Soms krijgt u de spuitjes voor langere tijd voorgeschreven, bijvoorbeeld als u kanker heeft. Mensen met kanker zijn soms moeilijker stabiel in te stellen op andere antistollingsmedicijnen, en dan is een behandeling met LMWH-spuitjes een beter alternatief om uw kans op trombose zo klein mogelijk te houden. Deze behandeling gebeurt altijd op advies van uw behandelend specialist.

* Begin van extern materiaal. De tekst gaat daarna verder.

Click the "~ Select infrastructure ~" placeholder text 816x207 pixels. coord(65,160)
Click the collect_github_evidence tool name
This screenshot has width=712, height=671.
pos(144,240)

Heeft u net een trombose of embolie gehad? Dan zal uw arts u vaak tegelijk met een vitamine K-remmer LMWH-spuitjes voorschrijven. De spuitjes geven in dit geval directe bescherming tegen het verder groeien van het stolsel. De vitamine K-remmers geven u die bescherming ook, maar het effect ervan begint niet meteen. Het duurt vaak even voordat de vitamine K-remmers optimaal zijn ingesteld. Zodra u stabiel bent ingesteld op de vitamine K-remmer, vertelt de trombosedienst u dat u de LMWH-spuitjes mag stoppen. Stop de behandeling met spuitjes nooit zelf!

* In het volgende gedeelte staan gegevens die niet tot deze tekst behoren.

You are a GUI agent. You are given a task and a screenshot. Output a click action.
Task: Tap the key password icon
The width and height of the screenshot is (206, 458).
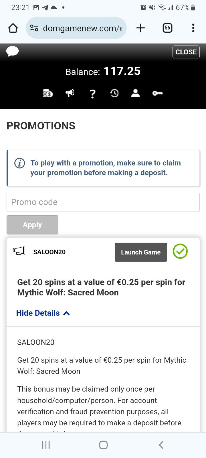158,93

Wordt u behandeld met antistollingstabletten en moet u een ingreep ondergaan bij de huisarts, tandarts of specialist? Afhankelijk van de ingreep zal uw arts u vragen uw antistollingsmiddelen enkele dagen voor de ingreep te stoppen. Bij gebruik van acenocoumarol of fenprocoumon wordt uw risico op trombose dan soms te groot en zal uw arts u rondom die ingreep sneller afbreekbare antistollingsmedicijnen voorschrijven, namelijk LMWH-spuitjes. Uw gebruikelijke antistollingsbehandeling wordt dan overbrugd met deze LMWH-spuitjes. Deze overbrugging gebeurt meestal enkele dagen voor tot aan de operatie of andere ingreep. Na de ingreep krijgt u de LMWH-injecties tijdelijk samen voorgeschreven met uw normale antistollingstabletten. Uw trombosedienst controleert dan uw INR-waarde. Zodra uw INR weer stabiel is ingesteld, geeft uw trombosedienst aan dat u de LMWHinjecties mag stoppen. Stop de behandeling met spuitjes nooit op eigen initiatief!